Career highlights and awards
- All-Star (1994);

= Carlos García (baseball) =

Venezuelan baseball player (born 1967)

Carlos Jesús García Guerrero (born October 15, 1967) is a Venezuelan former professional baseball second baseman who played for the Pittsburgh Pirates (1990–1996), Toronto Blue Jays (1997), Anaheim Angels (1998) and San Diego Padres (1999). He is a former manager of the Pirates' Double-A affiliate, the Altoona Curve. In 2018, he became manager of the Acereros de Monclova of the Mexican League. Since 2021, he has managed Líderes de Miranda of the Venezuelan Major League.

==Playing career==
García signed as an amateur free agent with the Pirates in January 1987. He was an Eastern League All-Star in 1990. He made his MLB debut later that year, splitting three season between Pittsburgh and their Triple-A affiliate, the Buffalo Bisons. He had his best season at Buffalo in 1992, batting .303, with 13 home runs and 70 runs batted in (RBIs). Originally a shortstop, the Pirates' trade of José Lind offered García an opportunity at second base, as Jay Bell was entrenched at shortstop. In 1993, he was third among National League (NL) rookies in hits and stolen bases. His first MLB home run was an inside-the-park home run off Orel Hershiser of the Los Angeles Dodgers. He was the Pirates' lone representative at the 1994 MLB All-Star game; he singled in one of his two at-bats. He had a career-best .294 batting average in 1995.

In November 1996, García was traded with Orlando Merced and Dan Plesac to the Toronto Blue Jays for José Silva, two minor leaguers, and players to be named later, who included Abraham Núñez and Craig Wilson.
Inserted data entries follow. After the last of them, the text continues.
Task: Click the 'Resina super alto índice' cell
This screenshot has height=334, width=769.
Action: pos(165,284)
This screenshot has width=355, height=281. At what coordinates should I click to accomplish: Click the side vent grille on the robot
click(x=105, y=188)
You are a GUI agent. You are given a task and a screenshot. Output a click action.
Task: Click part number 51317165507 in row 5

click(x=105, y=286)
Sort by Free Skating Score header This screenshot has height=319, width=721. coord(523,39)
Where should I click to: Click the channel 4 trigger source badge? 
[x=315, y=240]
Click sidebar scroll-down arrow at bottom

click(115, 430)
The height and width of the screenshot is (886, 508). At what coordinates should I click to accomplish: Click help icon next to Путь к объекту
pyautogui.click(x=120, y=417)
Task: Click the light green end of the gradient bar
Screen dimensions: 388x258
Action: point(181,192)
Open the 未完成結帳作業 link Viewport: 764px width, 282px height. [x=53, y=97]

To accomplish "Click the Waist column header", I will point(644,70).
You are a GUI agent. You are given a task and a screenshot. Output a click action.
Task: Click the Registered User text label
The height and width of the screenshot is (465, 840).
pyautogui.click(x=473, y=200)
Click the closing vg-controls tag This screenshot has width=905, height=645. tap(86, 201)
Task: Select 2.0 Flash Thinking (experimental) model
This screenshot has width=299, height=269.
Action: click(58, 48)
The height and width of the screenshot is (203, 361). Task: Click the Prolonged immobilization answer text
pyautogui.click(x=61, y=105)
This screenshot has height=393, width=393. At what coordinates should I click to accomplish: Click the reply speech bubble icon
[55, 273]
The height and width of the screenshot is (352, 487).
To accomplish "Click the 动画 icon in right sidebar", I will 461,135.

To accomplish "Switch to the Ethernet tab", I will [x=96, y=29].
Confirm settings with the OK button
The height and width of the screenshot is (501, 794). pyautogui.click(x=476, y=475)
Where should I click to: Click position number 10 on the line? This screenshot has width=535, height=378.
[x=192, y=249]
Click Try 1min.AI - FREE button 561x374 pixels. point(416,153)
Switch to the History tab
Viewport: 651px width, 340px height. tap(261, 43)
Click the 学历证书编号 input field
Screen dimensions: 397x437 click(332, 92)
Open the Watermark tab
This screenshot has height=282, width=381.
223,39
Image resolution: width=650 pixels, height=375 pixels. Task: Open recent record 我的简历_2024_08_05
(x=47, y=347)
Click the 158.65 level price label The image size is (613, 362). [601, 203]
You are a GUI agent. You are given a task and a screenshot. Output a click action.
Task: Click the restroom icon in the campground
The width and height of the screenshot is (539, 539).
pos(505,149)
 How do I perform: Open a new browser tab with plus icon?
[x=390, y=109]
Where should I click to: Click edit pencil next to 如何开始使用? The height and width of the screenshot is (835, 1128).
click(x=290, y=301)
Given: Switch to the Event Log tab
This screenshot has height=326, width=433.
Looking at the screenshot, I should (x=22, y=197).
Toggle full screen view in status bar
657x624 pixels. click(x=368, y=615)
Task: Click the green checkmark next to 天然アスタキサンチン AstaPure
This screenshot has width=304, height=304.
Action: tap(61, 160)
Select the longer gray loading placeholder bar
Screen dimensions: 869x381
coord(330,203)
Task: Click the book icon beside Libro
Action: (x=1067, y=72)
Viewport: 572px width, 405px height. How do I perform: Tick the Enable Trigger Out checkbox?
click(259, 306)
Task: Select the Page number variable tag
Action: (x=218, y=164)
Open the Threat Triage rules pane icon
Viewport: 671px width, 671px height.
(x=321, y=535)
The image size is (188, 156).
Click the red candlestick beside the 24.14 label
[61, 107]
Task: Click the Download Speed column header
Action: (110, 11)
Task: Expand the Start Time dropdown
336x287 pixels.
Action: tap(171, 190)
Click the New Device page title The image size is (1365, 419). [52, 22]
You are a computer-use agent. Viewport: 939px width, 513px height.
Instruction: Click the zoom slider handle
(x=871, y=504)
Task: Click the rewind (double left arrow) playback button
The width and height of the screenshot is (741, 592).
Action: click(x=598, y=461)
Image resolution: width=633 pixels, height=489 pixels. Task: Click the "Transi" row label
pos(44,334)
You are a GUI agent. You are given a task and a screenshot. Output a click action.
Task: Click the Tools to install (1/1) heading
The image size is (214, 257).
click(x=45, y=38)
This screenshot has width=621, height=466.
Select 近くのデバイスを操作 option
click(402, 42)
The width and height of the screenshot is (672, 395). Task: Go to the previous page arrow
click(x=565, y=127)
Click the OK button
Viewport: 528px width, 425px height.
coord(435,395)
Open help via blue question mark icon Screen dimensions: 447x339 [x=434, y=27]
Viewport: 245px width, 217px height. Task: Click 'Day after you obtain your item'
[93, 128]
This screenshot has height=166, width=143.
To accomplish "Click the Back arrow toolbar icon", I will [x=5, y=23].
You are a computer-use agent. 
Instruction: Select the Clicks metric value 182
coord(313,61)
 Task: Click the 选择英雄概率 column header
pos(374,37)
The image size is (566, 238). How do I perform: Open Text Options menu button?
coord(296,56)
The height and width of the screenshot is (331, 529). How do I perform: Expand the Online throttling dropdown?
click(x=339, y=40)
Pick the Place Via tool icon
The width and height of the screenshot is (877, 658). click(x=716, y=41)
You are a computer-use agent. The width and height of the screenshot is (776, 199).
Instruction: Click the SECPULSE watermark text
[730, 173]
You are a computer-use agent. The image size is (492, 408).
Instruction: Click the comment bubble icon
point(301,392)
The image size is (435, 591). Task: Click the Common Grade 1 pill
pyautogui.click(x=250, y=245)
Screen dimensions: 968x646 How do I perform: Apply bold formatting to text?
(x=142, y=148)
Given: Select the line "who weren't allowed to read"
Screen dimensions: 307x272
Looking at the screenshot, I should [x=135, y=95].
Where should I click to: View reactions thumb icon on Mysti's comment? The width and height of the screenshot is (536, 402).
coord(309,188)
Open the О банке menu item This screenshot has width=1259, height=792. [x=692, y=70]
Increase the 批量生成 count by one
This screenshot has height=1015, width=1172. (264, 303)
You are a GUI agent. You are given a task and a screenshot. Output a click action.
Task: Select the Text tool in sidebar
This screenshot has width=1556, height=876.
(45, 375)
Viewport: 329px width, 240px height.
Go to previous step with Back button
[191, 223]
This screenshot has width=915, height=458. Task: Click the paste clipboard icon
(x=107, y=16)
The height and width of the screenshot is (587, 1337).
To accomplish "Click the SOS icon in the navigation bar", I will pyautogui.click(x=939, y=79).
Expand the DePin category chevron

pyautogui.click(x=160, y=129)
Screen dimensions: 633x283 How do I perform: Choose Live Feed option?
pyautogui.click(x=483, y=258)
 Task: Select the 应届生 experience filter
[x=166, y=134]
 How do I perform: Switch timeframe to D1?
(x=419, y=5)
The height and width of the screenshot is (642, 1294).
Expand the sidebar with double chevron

García finished his career with single seasons with the Blue Jays, Anaheim Angels and San Diego Padres. In a 610-game MLB career, García hit .266 with 33 homers, 197 RBI, 274 runs scored, 102 doubles, 17 triples, and 73 stolen bases.

==Coaching career==
García served as the first base and third base coach for the Seattle Mariners from 2005 through 2007. He served as the first base coach and infield instructor for the Pittsburgh Pirates in 2010.

Carlos was named the manager of the Bradenton Marauders, the Class High-A affiliate of the Pirates, in December 2010. In 2013, he was promoted as manager of the Pirates' Double-A affiliate, the Altoona Curve. On September 23, 2014, he was fired as the Curve's manager.

García was announced as the hitting coach for the Acereros de Monclova of the Mexican League for the Spring Tournament of the 2018 season. He was promoted to manager for the Fall Tournament of the 2018 season, but left the organization prematurely for personal reasons.

In 2021, García began managing Líderes de Miranda of the Venezuelan Major League. He was named the league's manager of the year in 2024.

García was a coach for the Venezuela national team at the 2019 WBSC Premier12.